The sky did not feel empty at night.
It pressed downward—not with weight, but with absence. Without walls to return sound or light, the darkness spread until it touched everything at once.
He stopped before dusk fully settled, choosing a shallow depression where rock broke the wind but did not hide the horizon. The choice was deliberate. Shelter, but not concealment.
He needed to see.
The Blood Sigil warmed faintly as temperature dropped. It adjusted nothing else.

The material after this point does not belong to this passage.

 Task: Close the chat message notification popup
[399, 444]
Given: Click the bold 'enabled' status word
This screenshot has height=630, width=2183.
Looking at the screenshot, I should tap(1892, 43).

He gathered dry stems and brittle twigs from the basin edge, snapping them carefully, listening to how far the sound traveled. Each crack seemed too loud, too final, but nothing answered.
He lit a small fire.
The flame was cautious, low and contained. It did not climb. It did not announce itself. Smoke thinned quickly under the open sky.
Still, the light felt exposed.
In the cave, fire had been a companion—warmth pressed close, shadows controlled by stone. Here, it created a circle that defined him instead of the world.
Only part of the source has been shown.